Brussels, 10 October 2011: The ACP Group continues to celebrate the achievements of three women jointly awarded the Noble Peace Prize on Friday, including two Africans.

Liberian President Ellen Johnson Sirleaf, Liberian peace activist Leymah Gbowee and Yemeni pro-democracy opposition leader Tawakkul Karman were recognised for their “non violent struggle or the safety of women and for women’s rights to full participation in peace-building work”.

They are the first women to win the Prize since the late Wangari Maathai of Kenya, who died last month, was named as laureate in 2004. It also makes Sirleaf and Gbowee the second and third African women to ever be awarded the Nobel Peace Prize.

In all, only 15 women have received the honour since its initiation in 1901.

The Chair of ACP’s Committee of Ambassadors H.E. Stephen Katenta-Apuli praised the women for their “extraordinary achievement” at the Committee’s meeting earlier this week.

“Most of the recipients in the award’s 110-year history have been men and Friday’s decision seemed designated to give impetus to the cause of women’s rights around the world.
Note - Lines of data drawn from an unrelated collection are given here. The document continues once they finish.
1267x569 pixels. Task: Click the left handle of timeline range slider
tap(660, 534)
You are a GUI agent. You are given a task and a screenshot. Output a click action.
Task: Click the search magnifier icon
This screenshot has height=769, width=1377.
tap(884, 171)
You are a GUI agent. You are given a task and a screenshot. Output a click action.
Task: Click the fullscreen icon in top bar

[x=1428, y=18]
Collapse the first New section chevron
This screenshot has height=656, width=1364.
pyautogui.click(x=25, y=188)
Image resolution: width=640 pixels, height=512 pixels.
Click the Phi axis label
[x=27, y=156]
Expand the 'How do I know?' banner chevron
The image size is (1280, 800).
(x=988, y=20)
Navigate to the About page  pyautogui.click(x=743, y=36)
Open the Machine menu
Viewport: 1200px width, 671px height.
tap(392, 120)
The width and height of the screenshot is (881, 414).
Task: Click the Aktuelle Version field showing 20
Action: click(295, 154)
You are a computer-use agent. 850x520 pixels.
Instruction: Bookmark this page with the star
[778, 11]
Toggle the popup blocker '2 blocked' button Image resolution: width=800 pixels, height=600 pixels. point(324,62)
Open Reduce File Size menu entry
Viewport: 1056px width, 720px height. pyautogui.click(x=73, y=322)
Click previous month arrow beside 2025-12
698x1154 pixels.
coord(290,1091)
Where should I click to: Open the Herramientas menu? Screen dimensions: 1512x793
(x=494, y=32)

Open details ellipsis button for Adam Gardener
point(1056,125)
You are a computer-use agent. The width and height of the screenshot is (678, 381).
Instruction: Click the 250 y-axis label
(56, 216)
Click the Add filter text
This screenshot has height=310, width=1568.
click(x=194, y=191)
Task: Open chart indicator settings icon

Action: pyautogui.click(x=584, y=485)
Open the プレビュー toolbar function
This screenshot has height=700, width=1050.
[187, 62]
We therefore applaud the wisdom of the Nobel Committee and, on behalf of the ACP family of nations, warmly congratulate our esteemed Nobel laureates,” he said.

Sirleaf is the first democratically elected female head of state of Liberia. Karman is the first Arab woman to receive the prestigious award.

The three women will share the 10 million Swedish Krona prize money (about 1 million Euros).